Source material »
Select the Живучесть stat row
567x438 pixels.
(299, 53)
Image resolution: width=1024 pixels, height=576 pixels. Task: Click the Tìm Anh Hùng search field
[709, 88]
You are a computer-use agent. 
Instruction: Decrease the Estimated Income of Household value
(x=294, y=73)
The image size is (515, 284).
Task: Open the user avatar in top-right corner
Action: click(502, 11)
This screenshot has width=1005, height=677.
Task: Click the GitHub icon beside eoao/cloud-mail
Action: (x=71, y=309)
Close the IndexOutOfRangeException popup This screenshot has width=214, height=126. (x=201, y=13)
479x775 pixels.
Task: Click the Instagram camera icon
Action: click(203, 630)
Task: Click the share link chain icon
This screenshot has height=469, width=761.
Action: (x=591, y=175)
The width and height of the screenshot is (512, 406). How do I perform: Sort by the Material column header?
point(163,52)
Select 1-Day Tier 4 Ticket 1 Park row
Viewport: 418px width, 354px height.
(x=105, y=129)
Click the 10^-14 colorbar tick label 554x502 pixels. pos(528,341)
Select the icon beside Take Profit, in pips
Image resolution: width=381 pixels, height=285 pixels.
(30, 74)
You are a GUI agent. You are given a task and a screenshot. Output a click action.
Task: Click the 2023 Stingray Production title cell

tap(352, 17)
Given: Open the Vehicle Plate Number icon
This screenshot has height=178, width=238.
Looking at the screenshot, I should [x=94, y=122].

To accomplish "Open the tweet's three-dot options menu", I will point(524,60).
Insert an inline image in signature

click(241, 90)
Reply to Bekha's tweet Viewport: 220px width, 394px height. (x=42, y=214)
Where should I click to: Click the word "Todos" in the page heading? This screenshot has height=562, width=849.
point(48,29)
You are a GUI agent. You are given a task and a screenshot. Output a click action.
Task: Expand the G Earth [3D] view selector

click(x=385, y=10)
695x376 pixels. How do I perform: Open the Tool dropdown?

Task prompt »
Exact copy required. Retype all of the entries word for word.

Answer space »
Select the Живучесть stat row
567x438 pixels.
(299, 53)
Image resolution: width=1024 pixels, height=576 pixels. Task: Click the Tìm Anh Hùng search field
[709, 88]
You are a computer-use agent. 
Instruction: Decrease the Estimated Income of Household value
(x=294, y=73)
The image size is (515, 284).
Task: Open the user avatar in top-right corner
Action: click(502, 11)
This screenshot has width=1005, height=677.
Task: Click the GitHub icon beside eoao/cloud-mail
Action: (x=71, y=309)
Close the IndexOutOfRangeException popup This screenshot has width=214, height=126. (x=201, y=13)
479x775 pixels.
Task: Click the Instagram camera icon
Action: click(203, 630)
Task: Click the share link chain icon
This screenshot has height=469, width=761.
Action: (x=591, y=175)
The width and height of the screenshot is (512, 406). How do I perform: Sort by the Material column header?
point(163,52)
Select 1-Day Tier 4 Ticket 1 Park row
Viewport: 418px width, 354px height.
(x=105, y=129)
Click the 10^-14 colorbar tick label 554x502 pixels. pos(528,341)
Select the icon beside Take Profit, in pips
Image resolution: width=381 pixels, height=285 pixels.
(30, 74)
You are a GUI agent. You are given a task and a screenshot. Output a click action.
Task: Click the 2023 Stingray Production title cell

tap(352, 17)
Given: Open the Vehicle Plate Number icon
This screenshot has height=178, width=238.
Looking at the screenshot, I should [x=94, y=122].

To accomplish "Open the tweet's three-dot options menu", I will point(524,60).
Insert an inline image in signature

click(241, 90)
Reply to Bekha's tweet Viewport: 220px width, 394px height. (x=42, y=214)
Where should I click to: Click the word "Todos" in the page heading? This screenshot has height=562, width=849.
point(48,29)
You are a GUI agent. You are given a task and a screenshot. Output a click action.
Task: Expand the G Earth [3D] view selector

click(x=385, y=10)
695x376 pixels. How do I perform: Open the Tool dropdown?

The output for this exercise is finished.